¿Cómo quitar el tiempo que tarda el reloj del tiempo total de ejecución medido?

I am trying to measure the time taken by a set of statements. The following is a pseudocode. The code is implemented in C++ on a Xilinx chipset, with a custom RTOS, so the traditional c++ clock functions do not work here.

I do not need help on the actual time measurement, but more on the math on how to calculate the actual execution time.

one = clock.getTime();
/*statement 
*     1      *
*     to     *
*     10     */
two = clock.getTime();
fTime = two - one;

Now I know the time taken by the statements. This time is also includes the time taken by getTime() too right?

one = clock.getTime();
clock.getTime();
two = clock.getTime();
cTime = two - one;     //Just measure and the min value i get is 300 microseconds.

Now this block gives me the time taken by getTime().

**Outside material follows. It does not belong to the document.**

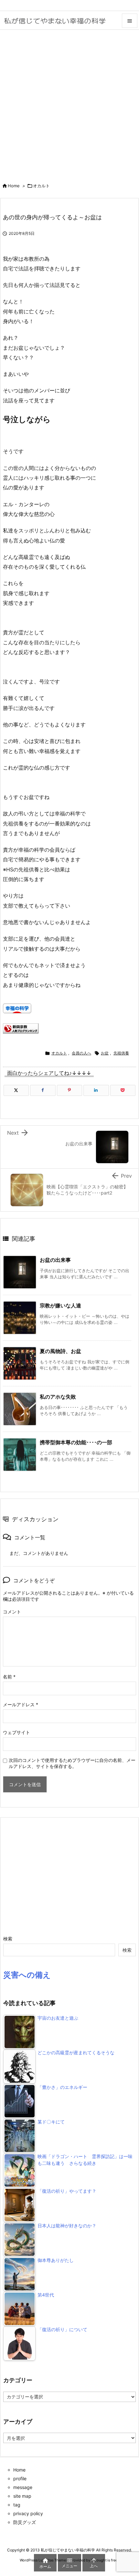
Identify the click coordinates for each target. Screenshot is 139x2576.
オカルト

Finalmente, mi pregunta es:

What is the actual time taken by the statements?

  1. fTime - cTime
  2. fTime - (2* cTime)
  3. Other equation ?

preguntado el 28 de mayo de 14 a las 13:05

I would say it is closer to your equation 2, though getTime is a very fast operation, unless you are looking at very high performance code, I doubt you will see a big difference between fTime e fTime - (2*cTime) -

I don't know if this makes sense but if you need very precise results you could: Configure a GPIO port (output), Set some port to low, execute your statements, Set the port to high and finally measure with an oscilloscope -

Es muy important to run the 2nd snippet muchos times and only use the smallest value you get. No point in the extra getTime call. You can never be completely sure that you got an accurate value, do watch out for getting negative results from the 1st snippet. -

@Emilien I do not have an oscilloscope to measure. -

@HansPassant The second snippet gave me a min value of 300 microseconds. Why would the first snippet give me negative values? -

2 Respuestas

Your time measurement shifts the time

if it is on stable enough platform then the shift is the same for all times so

one = t1 + dt
two = t2 + dt

after substraction the shift eliminates itself so

two-one = (t2+dt)-(t1+dt) = t2-t1

so there is no need to make corrections for time measurement shift in this case.

Problems starts on multi-scalar/vector architectures where the code execution is variable

  • due to different cache miss-es
  • different prefetch invalidation

and so on then you have to play with cache invalidation. Also if your getTime() waits for interrupt or HW event that can also add few error T's

In that case measure many times and get the avg or smallest IMPORTANTE result something like:

Respondido el 20 de junio de 20 a las 10:06

That's not true if part of dt is work that getTime does before it actually measures the time. Then this impacts on two pero no en one. Same problem in reverse for work done inside getTime post-measurement. Unless you know that the overhead on both sides of the actual measurement is exactly equal, you can't strip it away like this. In general you can't reliably elide the overhead, which is why we typically do not bother trying. - Carreras de ligereza en órbita

@LightnessRacesinOrbit luckily the part of dt you are refer to is a very small percentage of the measurement itself. Just to be sure we are meaning the same things you mean stuff like: return value, stack, and code/data CACHE and their overhead difference between first and second getTime call).... - Spektre

That depends on what you're measuring, but you can make it assuredly so by performing the task 100,000 times (pick a number sensibly based on how long your task takes) instead of just once, which is the common approach for this and for a few other reasons also. - Carreras de ligereza en órbita

Typically when benchmarking we perform the measured tasks muchas muchas veces in between the timer calls, and then divide by the number of task executions.

This is to:

  • smooth over irrelevant variations, and
  • avoid the measured duration falling below the actual clock resolution, and
  • leave the timing overhead as a totally negligible fraction of the time.

In that way, you don't have to worry about it any more.

That being said, this can introduce problems of its own, particularly with respect to things like branch predictors and caches, as they may be "warmed up" by your first few executions, impacting the veracity of your results in a way that wouldn't happen on a single run.

Benchmarking properly can be quite tricky and there is a wealth of material available to explain how to do it properly.

Respondido 19 Oct 18, 12:10

No es la respuesta que estás buscando? Examinar otras preguntas etiquetadas or haz tu propia pregunta.